> Bacaan Latihan
================================

“Anak-anak kecil mengobrak-abrik sampah untuk mencari sisa makanan. Berjuang untuk menyediakan makanan di atas meja berarti banyak keluarga beralih ke cara-cara ekstrem untuk mengatasinya.” Moutaz Adham (Direktur Oxfam di Suriah)
BARISAN.CO – Komisaris Tinggi PBB untuk Hak Asasi Manusia, Michelle Bachelet, pada September tahun lalu mengungkapkan, sejak Maret 2011 hingga Maret 2021, jumlah korban tewas akibat konflik di Suriah sebanyak 350.209 jiwa. Dari jumlah itu, 26.727 adalah perempuan dan 27.126 masih anak-anak.
Awal mulanya, konflik itu terjadi sejak 15 Maret 2021, para pengunjuk rasa terinspirasi oleh pemberontakan Musim Semi Arab yang sukses di Tunisia, Mesir, dan Libya. Mereka berkumpul di Suriah untuk menyerukan turunnya rezim represif di sana. Tak seperti pemerintahan sebelumnya, Presiden Suriah Bashar Assad tidak akan diam menghadapi pemberontakan rakyat seperti itu.
Beberapa hari setelah protes awal terjadi, tentara Suriah menembaki demonstran dan menewaskan puluhan orang. Konflik itu menarik negara-negara lain ke dalam perang proksi yang kompleks termasuk salah satunya Rusia.
Sejak 1950-an, Uni Soviet dan kemudian Rusia telah menjadi sekutu setia bagi Suriah untuk memasok tentaranya dengan senjata buatan Rusia terbaru. Pertengahan 2000-an, hubungan Presiden Vladimir Putin dan Assad semakin kuat.
Direktur Program Keamanan Berkelanjutan dari Oxford Research Group, Richard Reeve, pada tahun 2017 dalam wawancaranya dengan BBC mengatakan, Putin mulai berpikir mengembangkan kekuatan yang lebih besar bagi negaranya. Putin pun melihat AS sebagai saingan abadi.
Kondisi Pangan di Suriah
Kini, setelah 11 tahun setelah konflik terjadi di Suriah, enam dari sepuluh warga Suriah tidak tahu dari mana makanannya akan berasal. Mengutip Oxfam, ketergantungan Suriah pada impor dari Rusia dapat memperburuk kekurangan pangan dan menyebabkan lonjakan harga pangan di sana.

================================

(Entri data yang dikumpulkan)
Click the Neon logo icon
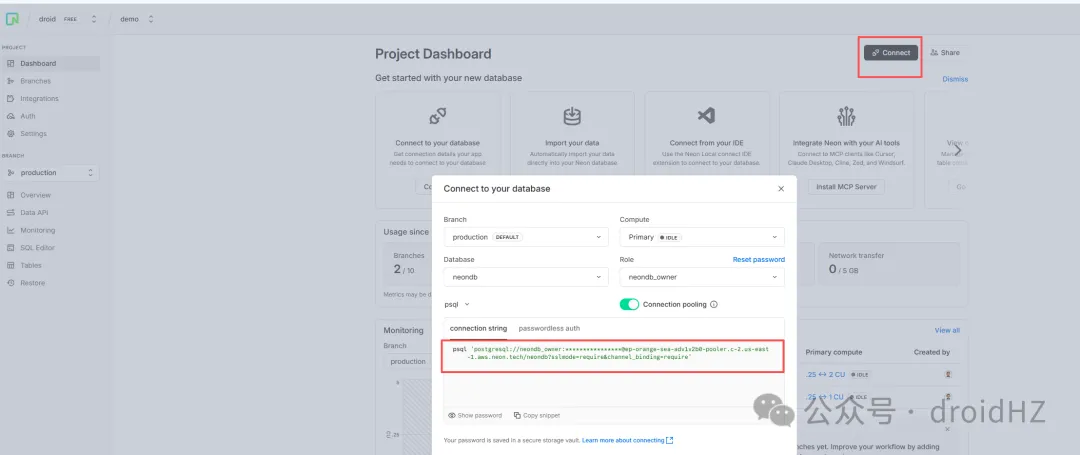This screenshot has width=1080, height=455. [12, 19]
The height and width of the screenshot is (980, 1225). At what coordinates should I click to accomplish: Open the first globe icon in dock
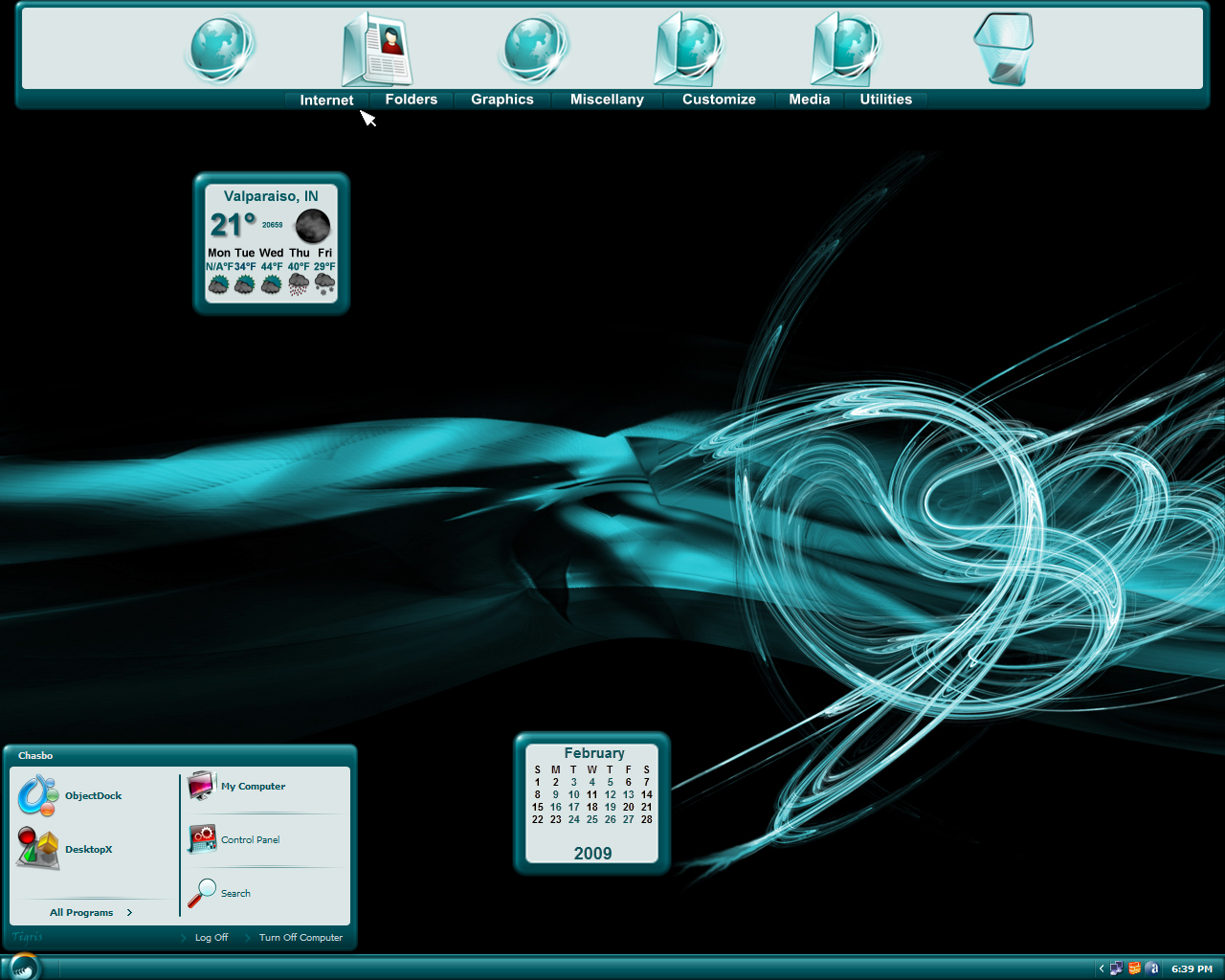(x=221, y=49)
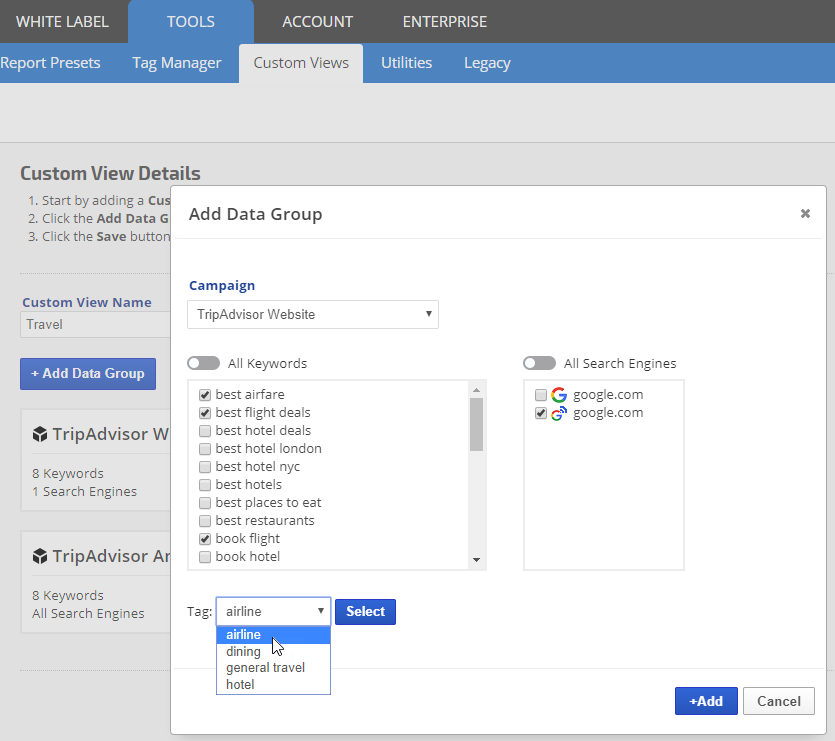Turn on the All Search Engines switch
The height and width of the screenshot is (741, 835).
[x=539, y=364]
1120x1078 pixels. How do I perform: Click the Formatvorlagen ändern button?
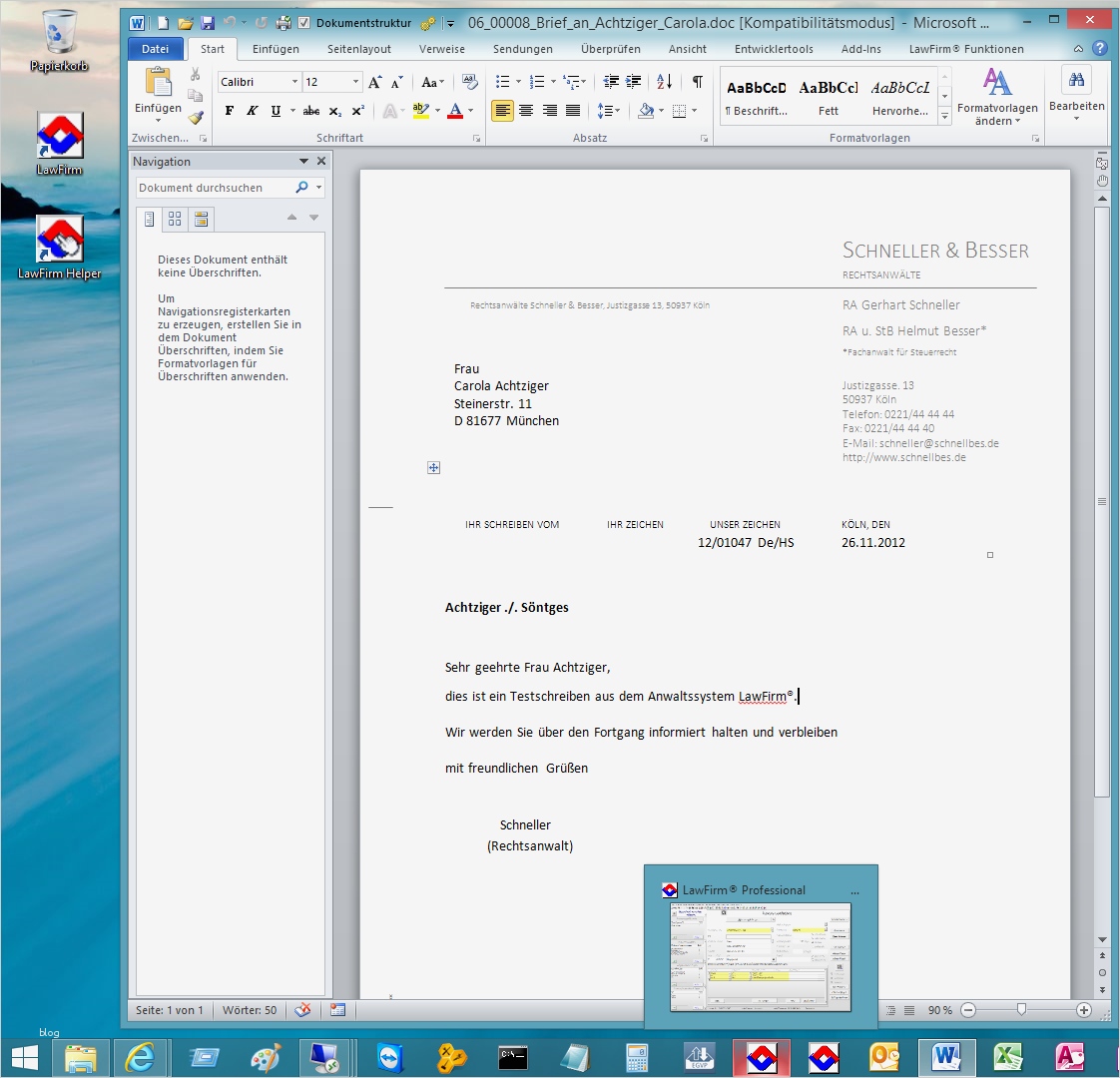click(998, 97)
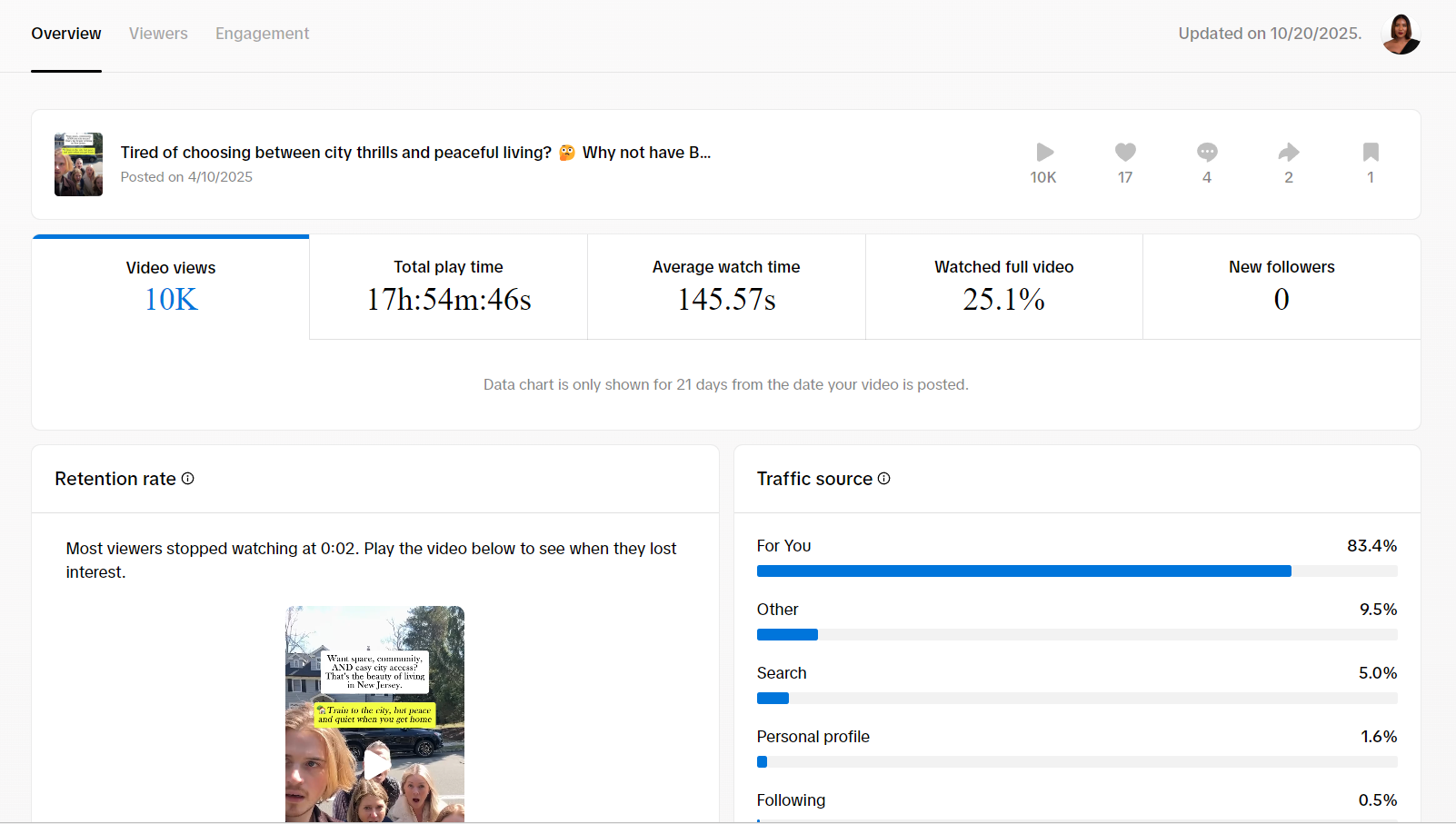Open the video title link
1456x824 pixels.
(x=415, y=153)
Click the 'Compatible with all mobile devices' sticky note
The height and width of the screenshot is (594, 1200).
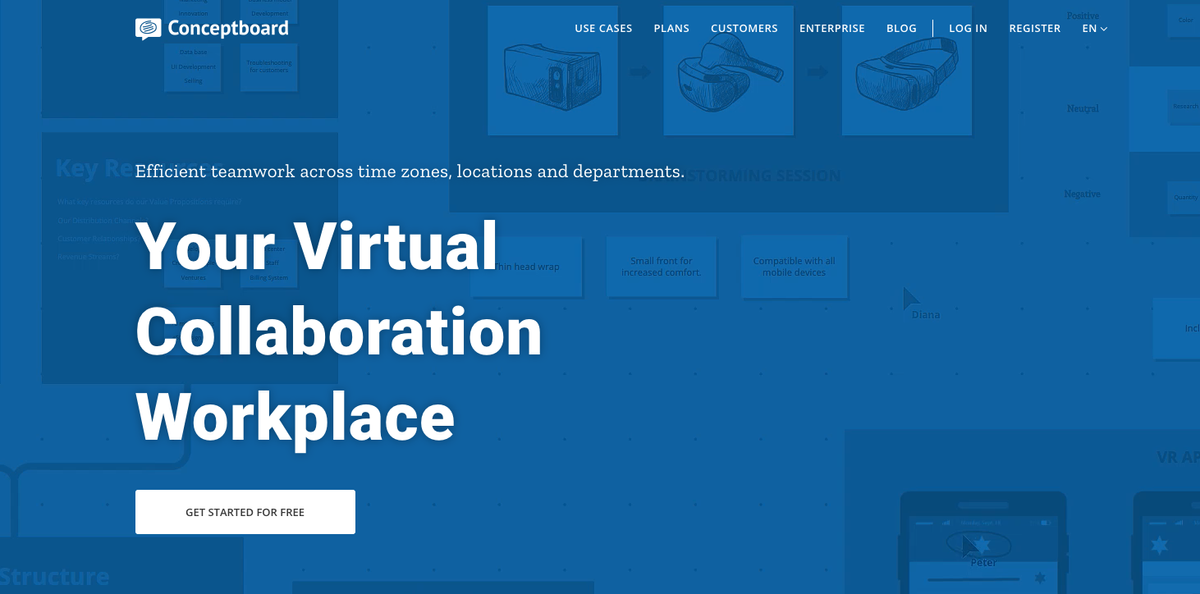(x=794, y=266)
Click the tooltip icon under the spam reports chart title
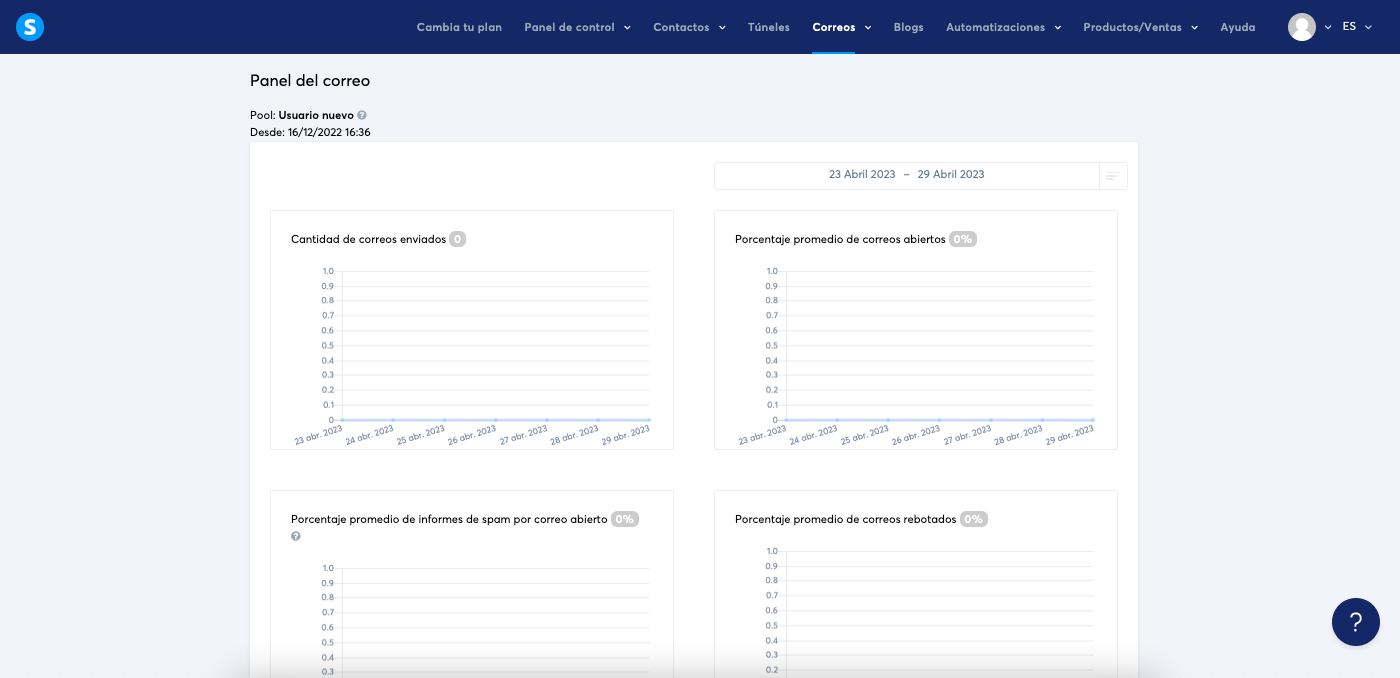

================================

> Perintah Kerja
Lanjutkan teks tentang konflik dan kondisi pangan di Suriah, mulai setelah kalimat terakhir yang tertulis.

> Jawaban Tertulis
Tahun lalu, setidaknya harga pangan di Suriah naik dua kali lipat. Pemerintah Suriah di tahun 2021 melaporkan harus mengimpor 1,5 juta ton gandum, terutama dari Rusia.
Oxfam menanyakan kepada 300 warga Suriah di sana. Hampir 90 persennya menyampaikan, mereka hanya mampu makan roti, nasi, dan terkadang beberapa sayuran.
Konflik, gelombang pandemi, dan krisis perbankan Lebanon ditambah krisis Ukraina memiliki dampak serius bagi ekonomi, mengganggu impor makanan, dan bahan bakar serta menyebabkan mata uang pound Suriah anjlok dengan drastis.
Menurut Direktur Oxfam di Suriah, Moutaz Adham, orang-orang di sana telah didorong ke tepi jurang akibat ekonomi yang runtuh. Dia menyebut, di sekitar Damaskus, orang-orang mengantre berjam-jam demi mendapatkan roti bersubsidi di toko roti milik negara.
“Anak-anak kecil mengobrak-abrik sampah untuk mencari sisa makanan. Berjuang untuk menyediakan makanan di atas meja berarti banyak keluarga beralih ke cara-cara ekstrem untuk mengatasinya,” kata Moutaz pada Selasa (15/3/2022).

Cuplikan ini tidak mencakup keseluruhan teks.